13F Filings for 1Q25
The latest 13F filings for US spot BTC ETFs (1Q25) indicate institutional ownership slipped from 29% to 25% of all fund shares, which we think is largely due to a decline in hedge fund participation in the basis trade. Indeed, CFTC reported that leveraged funds’ short positions fell by $3.3B during this period as the basis yield for trading CME 30d futures vs spot declined from over 11% on January 1 to around 6% on March 31. (This has since picked up and currently sits at around 9%. See Chart 2.) On the other hand, investment advisors grew their share from 10.8% to 12.4% over the quarter.


Regulatory Update
Following the cloture vote on May 19, the US Senate is expected to pass the Guiding and Establishing National Innovation for US Stablecoins (GENIUS) Act by the end of next week – though a final vote has not been scheduled. Separately, the US House Financial Services Committee has also signaled support for stablecoin legislation with a similar proposal (the STABLE Act).

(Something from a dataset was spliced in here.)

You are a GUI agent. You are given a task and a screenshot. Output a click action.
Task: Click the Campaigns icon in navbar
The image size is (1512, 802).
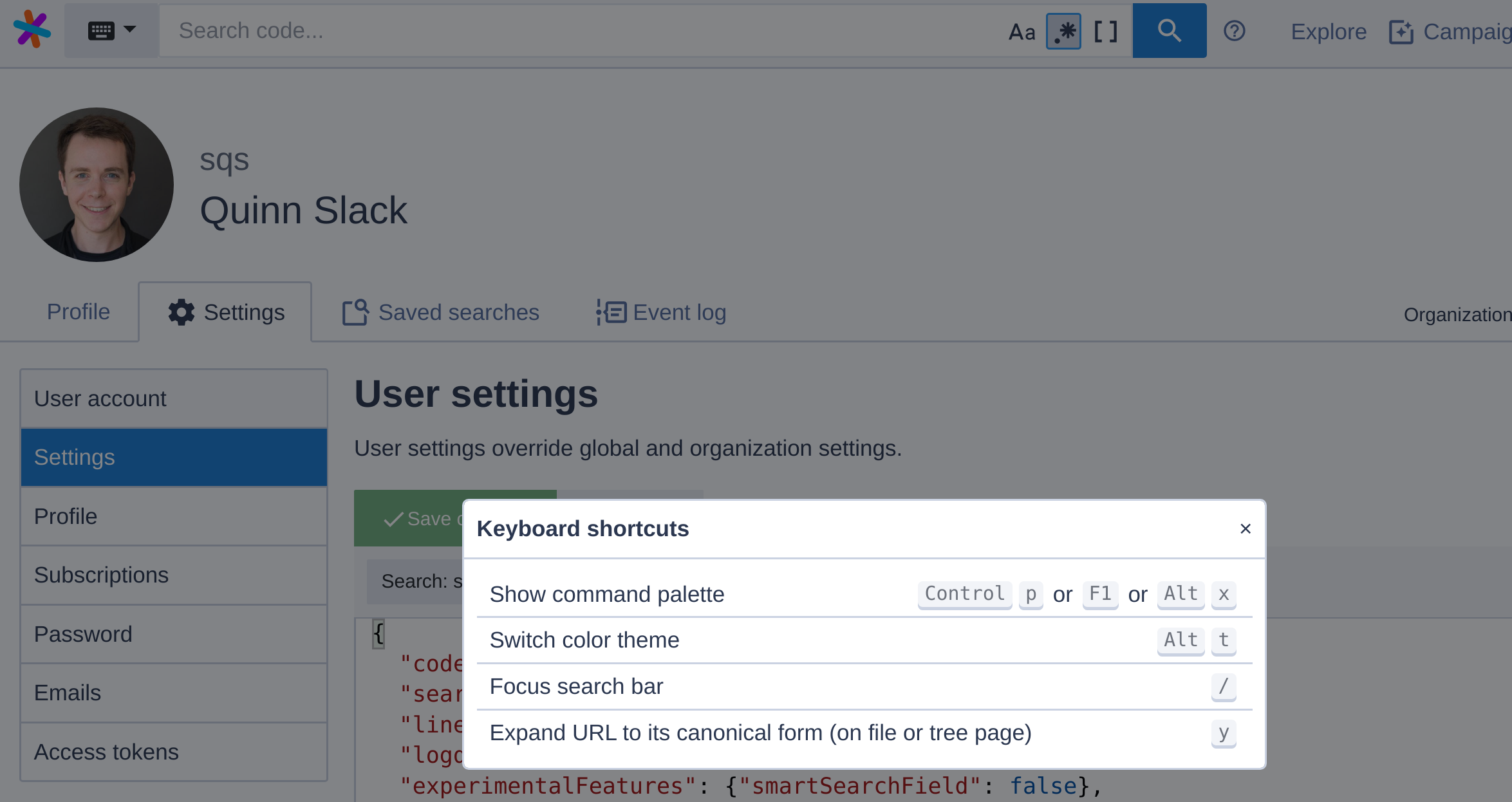pyautogui.click(x=1401, y=32)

A stablecoin law could then pave the way for a crypto market structure bill next, which would create a national registration for crypto exchanges, broker/dealers, custodians and protocols – replacing the current patchwork of state licenses with a federal regulator (or set of regulators). Indeed, Chairman French Hill of the US House Financial Services Committee yesterday (May 29) introduced the bipartisan Digital Asset Market Clarity Act of 2025 (CLARITY Act) that would delineate the roles of the Securities and Exchange Commission (SEC) and the Commodity Futures Trading Commission (CFTC) in overseeing digital assets, among other things.
In our view, this could foster more innovation in the US by enabling developers to build regulated and compliant applications. We think these bills are expected to lead to increased innovation in the crypto ecosystem, particularly in the payments space, and will help to make crypto more accessible to retail users.